Quando se trata do aquecimento global, sabe-se que cada indivíduo tem a sua percepção do assunto. Muito embora o respeito às diferentes opiniões seja inquestionável e o debate acerca do tema seja saudável, é preciso que se diferencie achismo de ciência. As mudanças climáticas infelizmente são reais e a ciência tem progressivamente trazido estudos e aplicações que corroboram este fato. O “Guia Científico do Ceticismo quanto ao Aquecimento Global” [1] é um documento assinado por especialistas de universidades do mundo todo, no qual constam os fundamentos técnicos que comprovam a ocorrência desse fenômeno climático.

O Relatório Mundial das Nações Unidas sobre Desenvolvimento dos Recursos Hídricos 2020 [2] relaciona as mudanças climáticas, cada vez mais frequentes atualmente, com seus impactos observados e previstos nos recursos hídricos. Em nível nacional, a publicação de 2016 da Agência Nacional de Águas (ANA), intitulada de Mudanças Climáticas e Recursos Hídricos [3], também associa esses dois assuntos, avaliando impactos e propondo diretrizes para o fenômeno no Brasil.

Dentre os principais fenômenos decorrentes do aquecimento global, destacam-se períodos mais longos de estiagem, com secas mais intensas e aumento da ocorrência de eventos extremos de precipitação, como severas tempestades e volumosas nevascas.

Um exemplo desses eventos extremos a ser citado é o caso das fortes chuvas que atingiram a cidade de São Paulo em fevereiro de 2020, ocasionando alagamentos em vias importantes como as marginais Pinheiros e Tietê, paralisação de importantes linhas de trem devido às inundações dos trilhos, além de 16 desabamentos de terra, 192 pontos de enchente e 113 quedas de árvore, segundo o Corpo de Bombeiros [4]. Para Carlos Nobre, pesquisador do INPE, esse tipo de fenômeno costumava ser raro, mas, está ficando cada vez mais frequente: na década de 1940 ocorria em média uma vez a cada dez anos na cidade, hoje em dia a ocorrência é, no mínimo, anual [5]. Buckeridge e Ribeiro (2018), organizadores do Livro Branco da Água, publicação do Instituto de Ensinos Avançados (IEA) da USP, relatam nessa publicação os impactos da crise hídrica de 2014 e 2015 em São Paulo, bem como seus impactos e causas. Dentre essas, são citadas as mudanças climáticas [6].

No Canadá, uma onda de frio sem precedentes em termos de extensão territorial e duração bateu recordes negativos de temperatura em 2018, aproximando-se de -50ºC, o que é de 10ºC a 20ºC abaixo do esperado para a época, segundo a Agência Federal de Meio Ambiente do país [7]. Nos Estados Unidos, o inverno de 2017 causou espanto pelas suas temperaturas extremamente baixas, com neve e gelo até nas regiões onde o inverno costuma ser mais ameno, além da observação de mortes de tubarões no litoral de Massachusetts [8].

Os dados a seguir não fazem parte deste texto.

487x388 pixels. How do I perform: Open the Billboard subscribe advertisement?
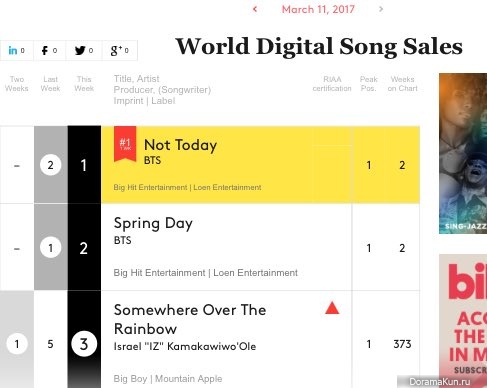[463, 318]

Na Austrália, cerca de um quinto das florestas do país arderam em chamas em janeiro de 2020 devido à seca que atingiu parte do país, segundo estudo da Western Sydney University. Os especialistas apontam que desde 2016 a precipitação nas regiões atingidas ficaram abaixo da média por 12 estações consecutivas, consequência das alterações climáticas. Para Andrew King, da Melbourne University, a probabilidade de reincidência de situação semelhante ou pior é alta [9].

Projeta-se que esses eventos serão cada vez mais frequentes e severos, causando consequências nocivas para a população e o meio. Como impacto nos recursos hídricos, pode-se citar a alteração nos regimes de cheias de rios, devido à ocorrência cada vez mais comum de tempestades mais intensas (com grandes inundações e deslizamentos de terra) e também períodos mais severos de secas (escassez hídrica). Como impactos socioeconômicos diretos e indiretos desses episódios, pode-se citar o aumento de processos migratórios mais frequentes, da pobreza e da desnutrição, da violência urbana e de gastos paliativos com infraestrutura por parte dos governos [2].

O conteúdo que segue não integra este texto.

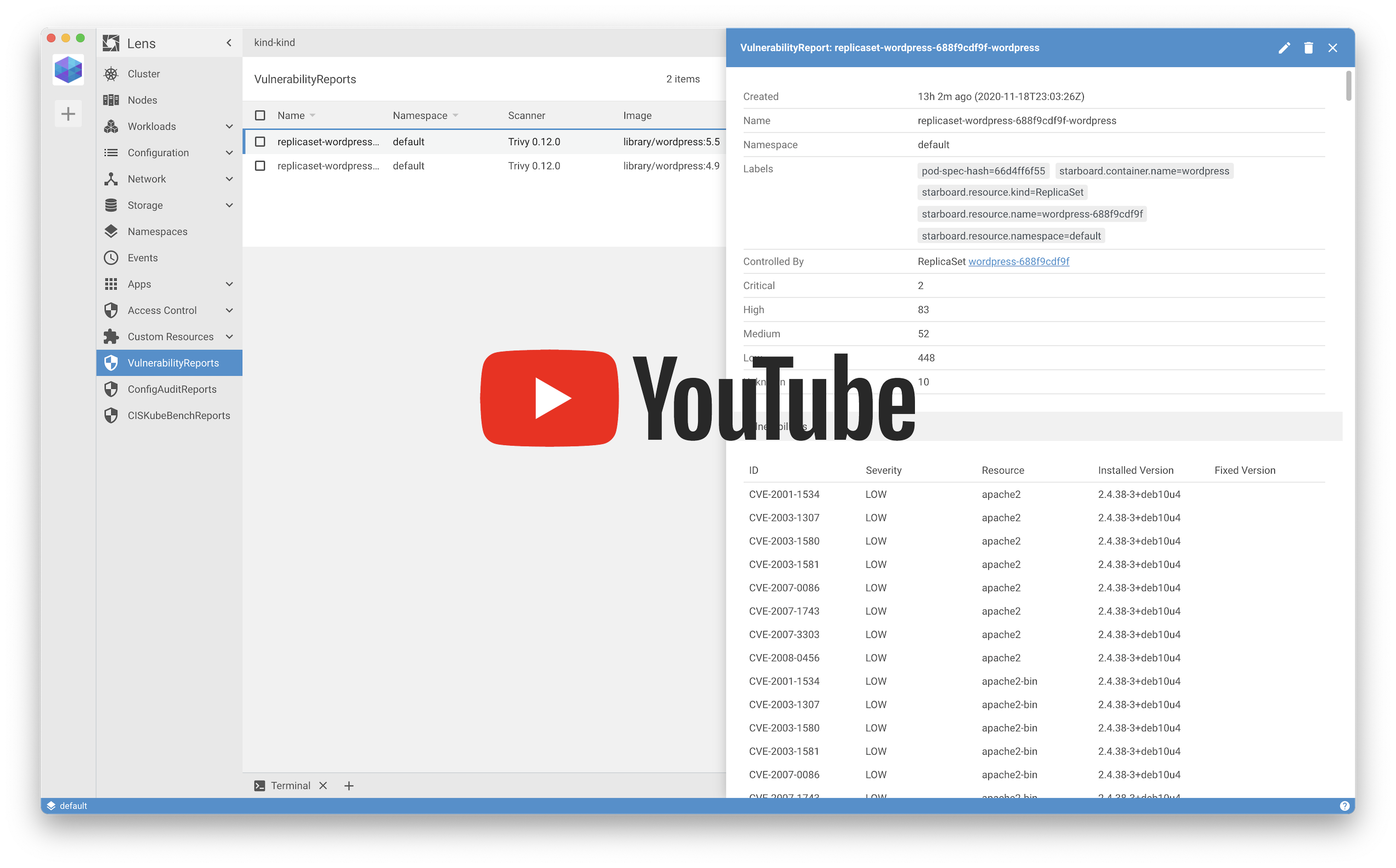Image resolution: width=1396 pixels, height=868 pixels.
Task: Click the help question mark icon
Action: point(1344,806)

Em se tratando de saúde pública, os aumentos da frequência e das intensidades das chuvas, aliados ao aumento da temperatura do ar atmosférico, associam-se com o crescimento da variedade de criadouros favoráveis de vetores de doenças como dengue e malária, especialmente em regiões em que outrora apresentavam mais resistência a essa doenças devido ao clima frio, como norte da Europa e da América [2].

É previsto, também, que o consumo de energia elétrica aumente devido à cada vez maior demanda por aparelhos de ar condicionado e ventiladores, necessários em muitas localidades junto a temperaturas que estão a cada ano se elevando. No Brasil, cuja principal fonte de energia são rios, isso pode representar um impacto a médio prazo nas barragens e represas feitas para tal, que terão de atender uma maior demanda.

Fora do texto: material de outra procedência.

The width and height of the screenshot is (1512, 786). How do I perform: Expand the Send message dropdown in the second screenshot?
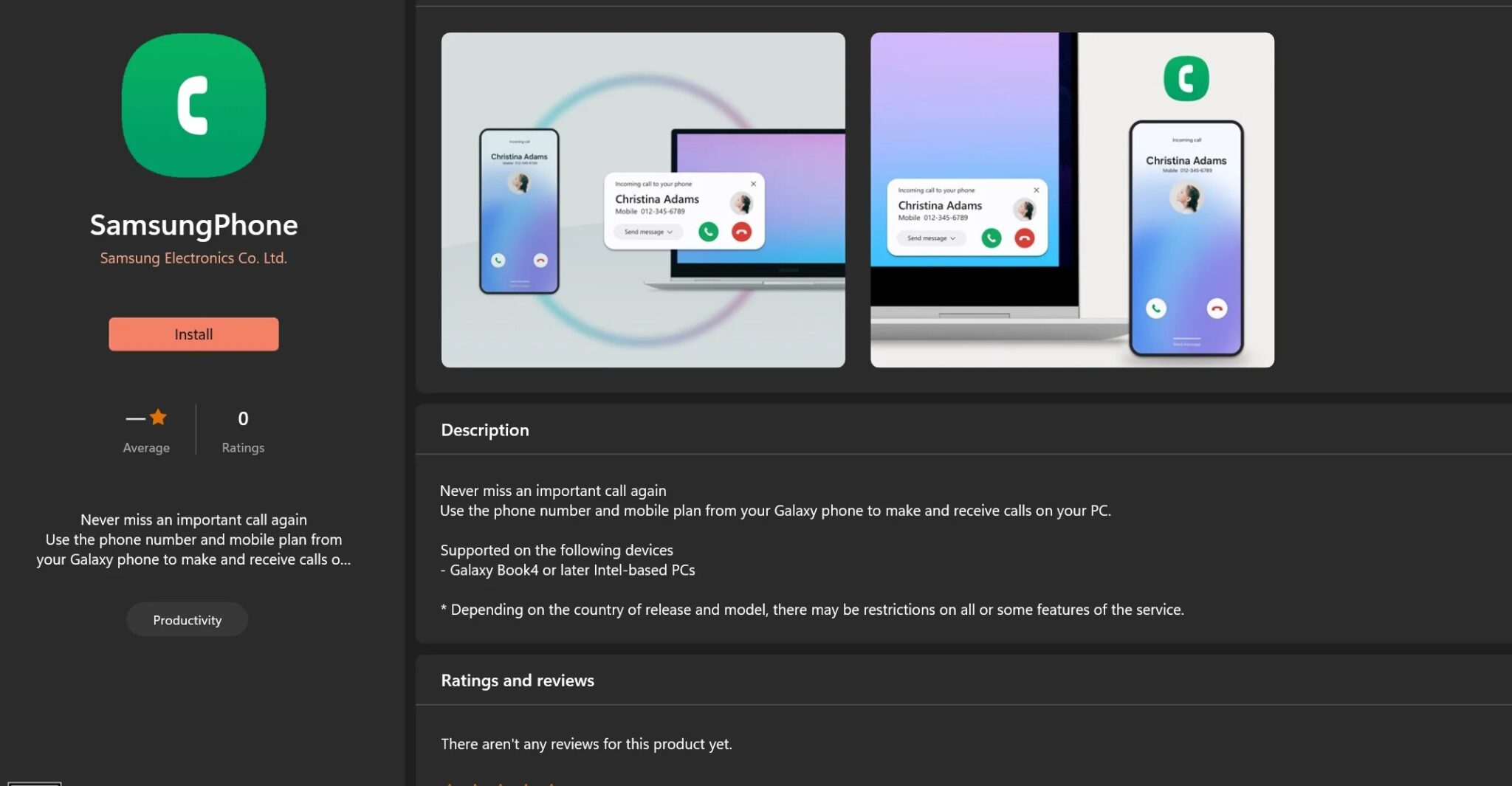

As perspectivas do relatório da UNESCO são de que, na América do Sul, a disponibilidade hídrica diminua cada vez mais e as secas se intensifiquem, alterando os regimes de vazões de grandes rios e seus afluentes, o que gera impacto direto na população e nas atividades econômicas. O documento destaca que pessoas mais vulneráveis socioeconomicamente, em especial mulheres, serão os mais afetados com as consequências dos eventos climáticos extremos e as mudanças climáticas nos recursos hídricos [2].

Para que os impactos sejam evitados ou minimizados, é fundamental que recursos sejam investidos tanto em ações de atuação preventiva (como mecanismos de incentivo a infraestruturas verdes e educação para o desenvolvimento sustentável) quanto nas que  minimizem os danos que inevitavelmente atingirão a população, com foco nas parcelas mais vulneráveis da mesma (como amparo econômico para vítimas de deslizamentos). É necessário que tanto o poder público, quanto a iniciativa privada enxerguem a importância de investimentos do tipo e seus benefícios não só nas condições de vida da população, particularmente na saúde, mas também na economia como um todo.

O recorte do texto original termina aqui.